Alors ravie, ignorant encore la grandeur de ces paroles, ses grands yeux bleus perdus dans le vague azuré, la blondine enfant de quinze ans murmure : «Il m’aime !» et dans cette ingénuité charmante, tout entière à son rêve de printemps, son imagination trotte dans ce pays fantastique où tout est rose de bonheur ! […]
Soudain, elle sursaute ! On a prononcé son nom, bien sûr… Cette voix ? Mais c’est la sienne à lui ! L’écolière sent battre son cœur plus fort et ne sait pas pourquoi.
Serait-ce possible ? Lui de retour du collège, et il viendrait la surprendre le premier jour des vacances ? Mais non : elle s’est trompée, c’est une illusion comme tant d’autres à quinze ans ! … Et cette fois encore ! … — «Marguerite !» dit la voix.
C’est son nom à elle. Elle avait donc bien compris tout à l’heure, mais elle a beau interroger du regard chaque buisson, personne !
Soudain ! d’un bosquet de roses surgit une tête brune, des yeux noirs, un bouche rieuse, puis des bras, puis des jambes, c’est lui !
— Toi, Paul, toi ? balbutia Marguerite.
— Moi-même. Je me serais présenté depuis longtemps si je n’avais pas assisté à une charmante pantomime. Depuis une heure, entends-tu ? Pourquoi rêver si longtemps ?
— Je pensais… à mes compagnes… les religieuses… le couvent, fit Marguerite rougissante.
— Ah, bien, oui, Marguerite, était-ce du couvent que tu disais : «Il m’aime !» répondit Paul moqueur.
Marguerite pencha la tête et craignit de répondre à celui qui jusqu’alors avait partagé ses jeux de petite fille.

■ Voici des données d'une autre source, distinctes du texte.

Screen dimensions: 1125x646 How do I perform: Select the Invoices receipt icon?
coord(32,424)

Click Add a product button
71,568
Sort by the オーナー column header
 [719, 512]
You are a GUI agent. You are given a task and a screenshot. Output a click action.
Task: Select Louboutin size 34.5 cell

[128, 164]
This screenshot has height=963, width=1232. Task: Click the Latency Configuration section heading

Très très aimable, Paul demanda :
— Les aimes-tu beaucoup les marguerites ?
— Beaucoup ! Elles sont si gentilles, les mignonnettes, et aussi nous portons le même nom.
— Et c’est tout ? Dis, Margot, serais-je indiscret de demander qui est ce «il» dont tu parlais tantôt ?
— C’est… Eh bien, Paul, fit-elle avec effort, «il» c’est toi… et les marguerites m’ont dit que !»…
La brise emporta les derniers mots et Marguerite, rougissant de tant de hardiesse, se sauva très vite. Paul, ravi de tant de candeur, prit une fleurette blanche au cœur d’or et l’effeuilla, répétant comme son amie : «Elle m’aime ! … Elle m’aime !»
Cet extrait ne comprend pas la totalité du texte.